GUYANA

The Royal Navy’s HMS Trent, a patrol vessel, is participating in joint exercises with Guyana. This follows a visit by David Rutley, a Foreign Office minister, who said that the UK would work ‘to ensure the territorial integrity of Guyana would be upheld’ and referred to ‘our Guyanese friends’. A spokesman for the Ministry of Defence said: ‘HMS Trent will visit regional ally and Commonwealth partner Guyana later this month as part of a series of engagements in the region during her Atlantic patrol task deployment.’

Venezuela has recently made threats about a long-standing border dispute concerning the Essequibo region of Guyana, where substantial oil reserves have been discovered off the coast. Guyana looks set to become very wealthy as a result. GDP grew by 43 per cent in 2020 alone.

Guyana, 29 per cent of whose 795,000 citizens are of African descent, was a British colony from 1796, with a subsequent treaty with the Dutch in 1814 that extended the colony’s size and borders. With the merger of two British territories, the colony was known as British Guyana from 1831. Slavery was abolished in 1834. Independence was granted in 1966. In 1970, the Commonwealth country became a republic.

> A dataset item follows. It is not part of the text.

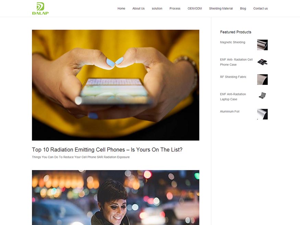Open the Aluminium Foil product link
This screenshot has height=225, width=300.
point(230,111)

In August 2023, the Muslim president, Irfaan Ali, demanded reparations from the descendants of European slave traders and also demanded that such slave traders be posthumously charged with crimes against humanity. Ali said: ‘The transatlantic slave trade and African enslavement were an affront to humanity itself. The heinousness of this crime against humanity demands that we seek to right these wrongs.’ Legal action is being considered in furtherance of these claims. Other Caribbean countries are also involved.

Recently, Judge Patrick Robinson, a Jamaican, said: ‘I believe that the United Kingdom will not be able to resist this movement towards the payment of reparations: it is required by history and it is required by law.’

Following the announcement of the deployment of HMS Trent, Nicolas Maduro, the Venezuelan president, in a televised address, said: ‘We believe in diplomacy, in dialogue, in peace. But no one should threaten Venezuela, no one should mess with Venezuela. We are a people of peace, but we are warriors and this threat is unacceptable for any sovereign country. The threat of the decadent, rotten, ex-empire of the United Kingdom is unacceptable.’

Those who mean you harm are, by definition, your enemies. Any country that demands British money, territory, or the prosecution/persecution of British citizens, or does not respect British sovereignty is an enemy of the UK. The Guyanese are not the UK’s friends, but are our enemies.

There are many Guyanese immigrants in the UK, one of whom has been vocal for decades as to how racist the UK is.

Those countries which are enemies of the UK should be treated as such. Their citizens should not be given visas and certainly not citizenship. They should not expect favours from the UK, and the UK should not be willing to become embroiled in a war in defence of those countries. There should be no question of any foreign aid.